# Hurricane Lake



## Bassfisher17 (Aug 9, 2010)

Went to Hurricane Saturday evening. Fished from 4:30-8:00. Bass were biting great. Finished with 26. Most of them were 1-2 lbs. Couple 3 lbers. All caught on Yamamoto Green Senko up in the shallow water along the reeds. Fun night.


----------



## Kick Some Bass (Apr 29, 2010)

Sounds like the day I had on Yellow River. Caught over 20, and all on the famous Trick Worm--in Black and Green Pumpkin color. Mines were about the same size, I think these were the non-spawners.

KsB


----------



## Bassfisher17 (Aug 9, 2010)

Where would be a good place to launch on the Yellow River?

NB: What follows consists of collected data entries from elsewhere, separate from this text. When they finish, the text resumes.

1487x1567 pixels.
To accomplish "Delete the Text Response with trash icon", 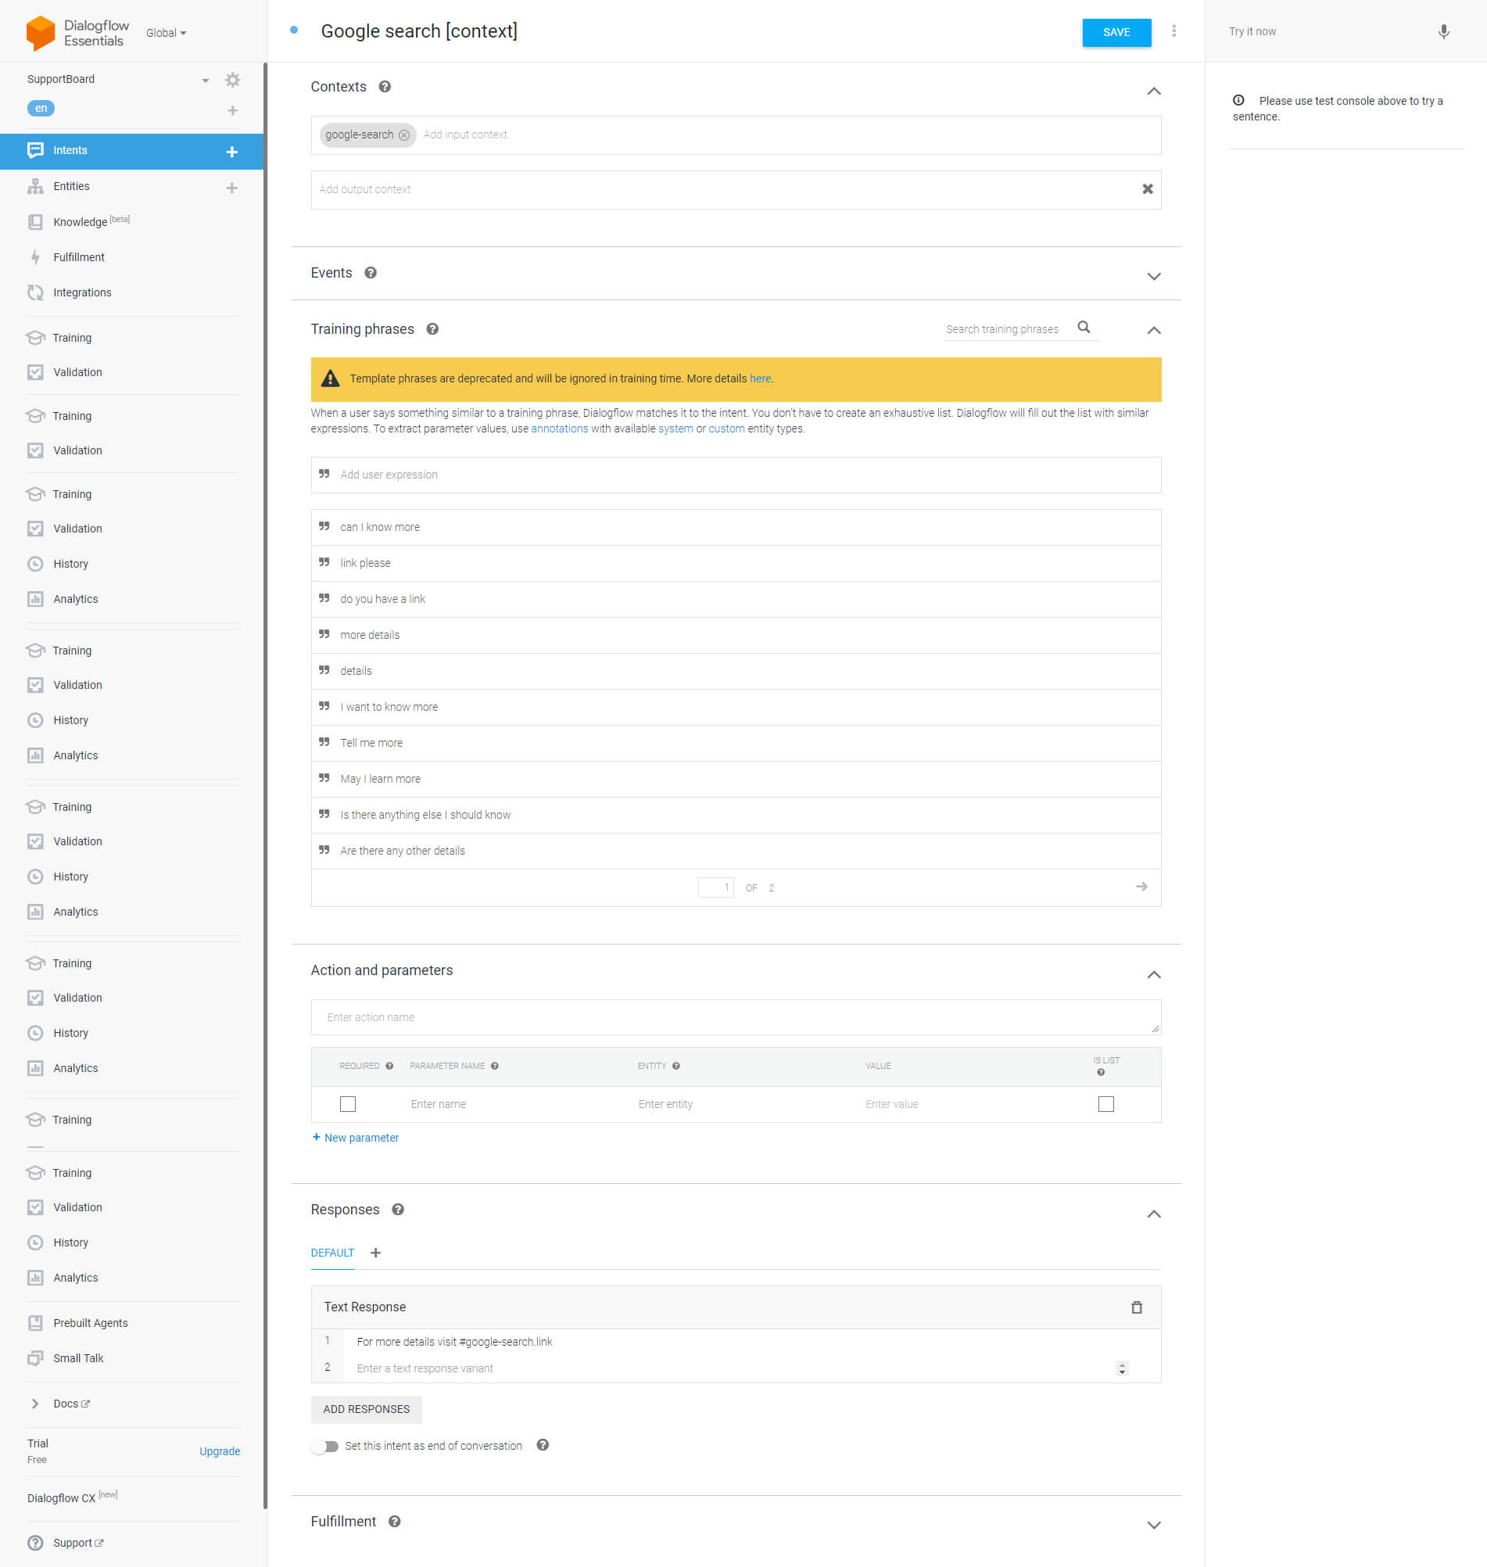I will pyautogui.click(x=1136, y=1307).
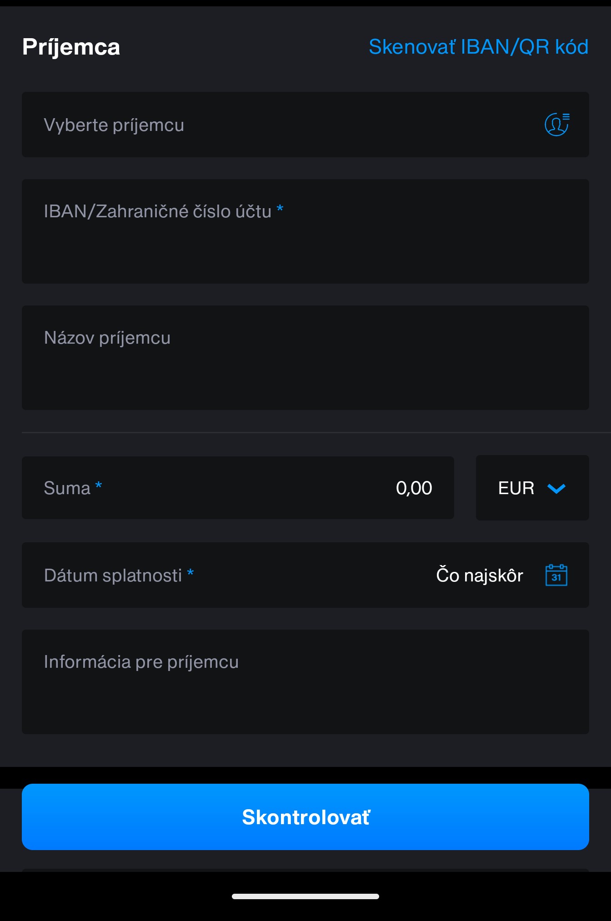Screen dimensions: 611x921
Task: Open the EUR currency dropdown
Action: pos(532,488)
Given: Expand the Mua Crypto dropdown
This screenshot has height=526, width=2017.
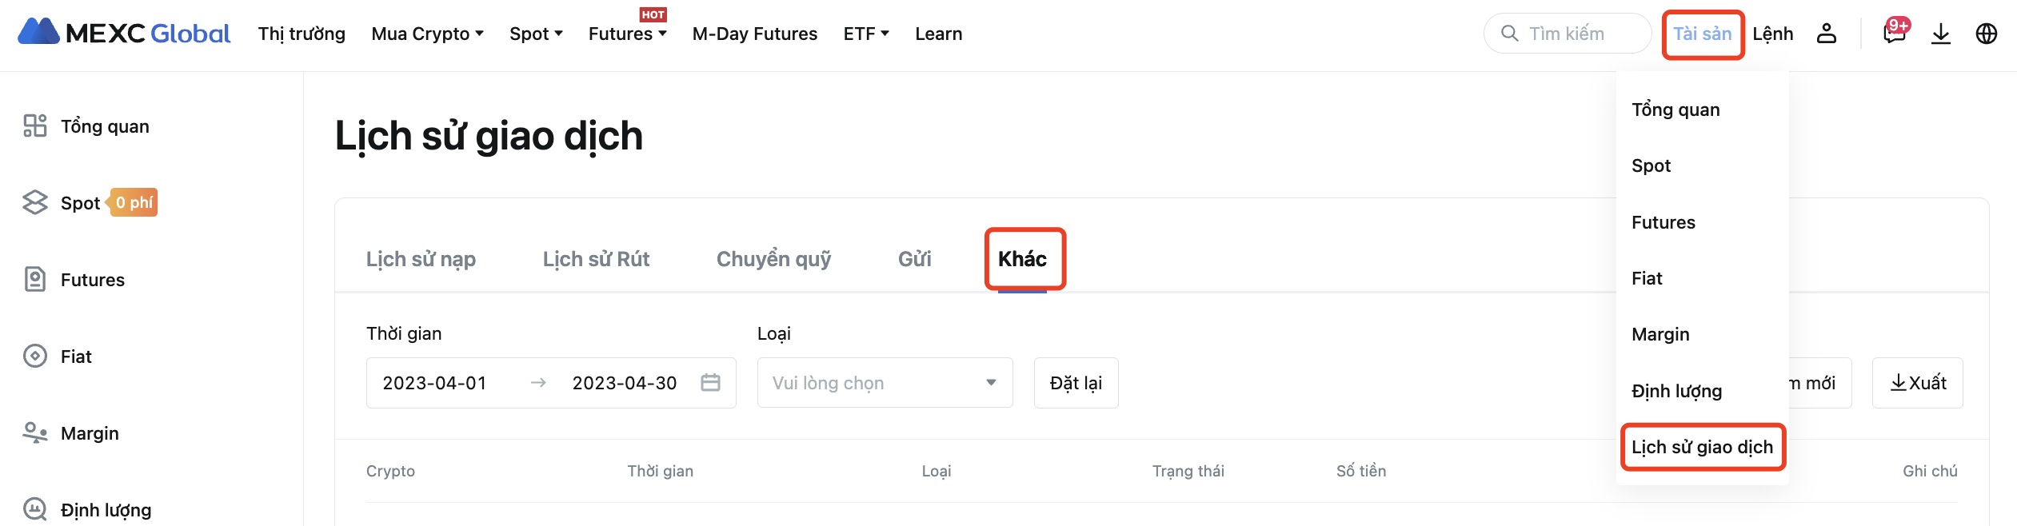Looking at the screenshot, I should (x=427, y=34).
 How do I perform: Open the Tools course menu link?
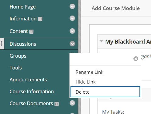point(15,68)
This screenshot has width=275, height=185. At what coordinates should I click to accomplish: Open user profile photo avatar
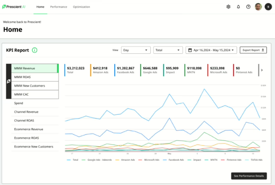[x=258, y=7]
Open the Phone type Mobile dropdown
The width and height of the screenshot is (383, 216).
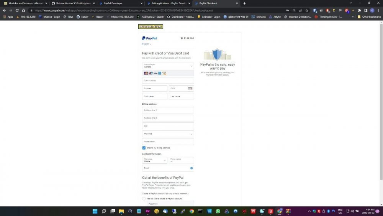coord(155,160)
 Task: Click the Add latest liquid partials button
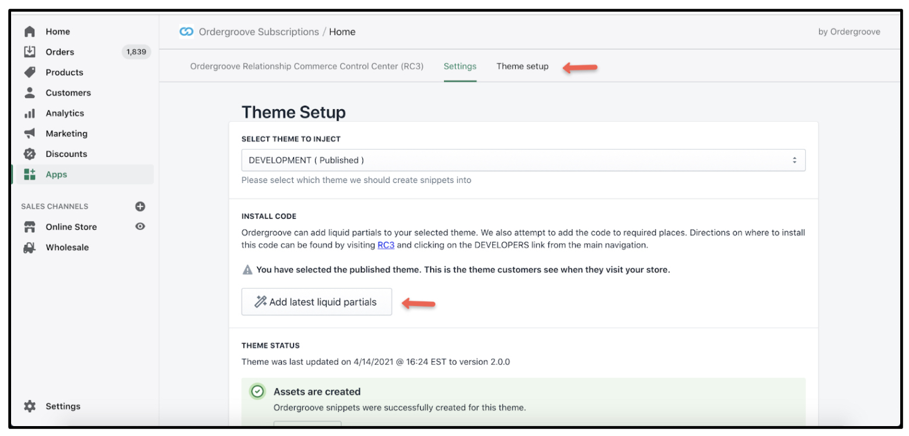click(316, 301)
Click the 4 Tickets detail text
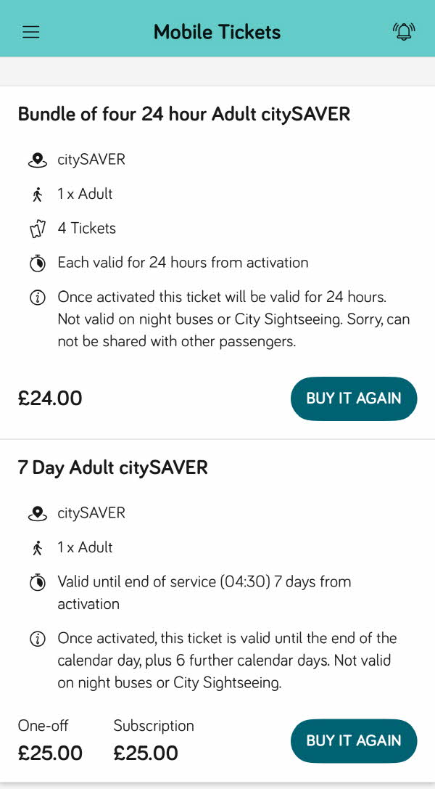Screen dimensions: 435x789 coord(87,229)
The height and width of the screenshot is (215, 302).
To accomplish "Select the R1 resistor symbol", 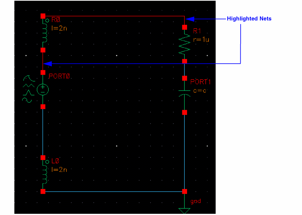I will coord(184,44).
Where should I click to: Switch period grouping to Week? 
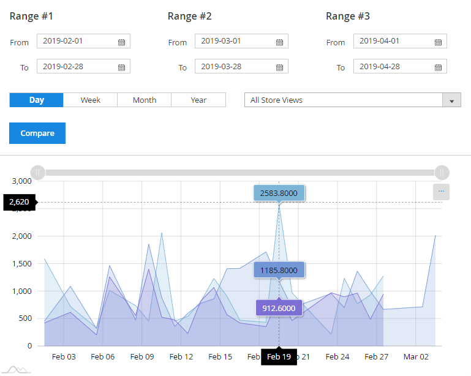(x=90, y=100)
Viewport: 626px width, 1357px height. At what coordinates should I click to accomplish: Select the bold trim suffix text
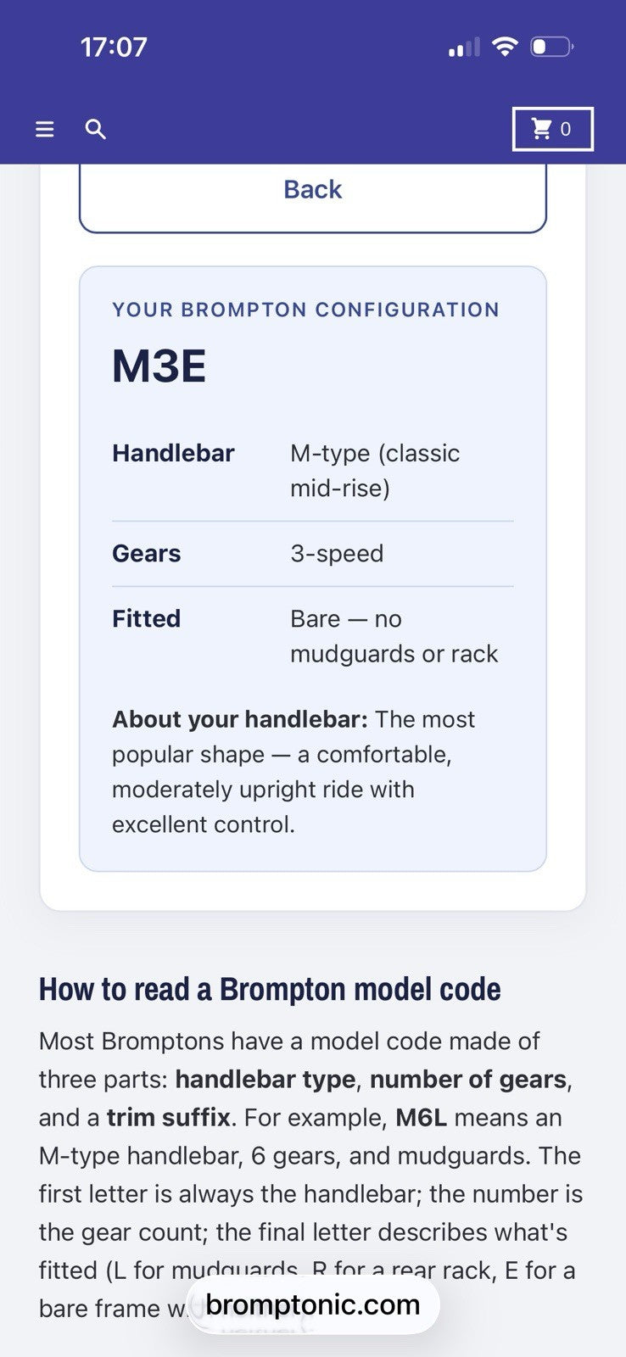169,1117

I have a 14' canoe with a 30 lb trolling motor. I keep hearing a lot of good reports about the Yellow River, just have not made it over there yet.


----------



## Rangerx93 (Jul 22, 2008)

*Technique*

How did you fish that lure? I've never used one. I'm fishing Hurricane and Kerick this weekend. Will you be there this weekend?


----------



## Bassfisher17 (Aug 9, 2010)

I fish them wacky. Cast out and let them sit for a few seconds, then work them back slowly, twitching it.


----------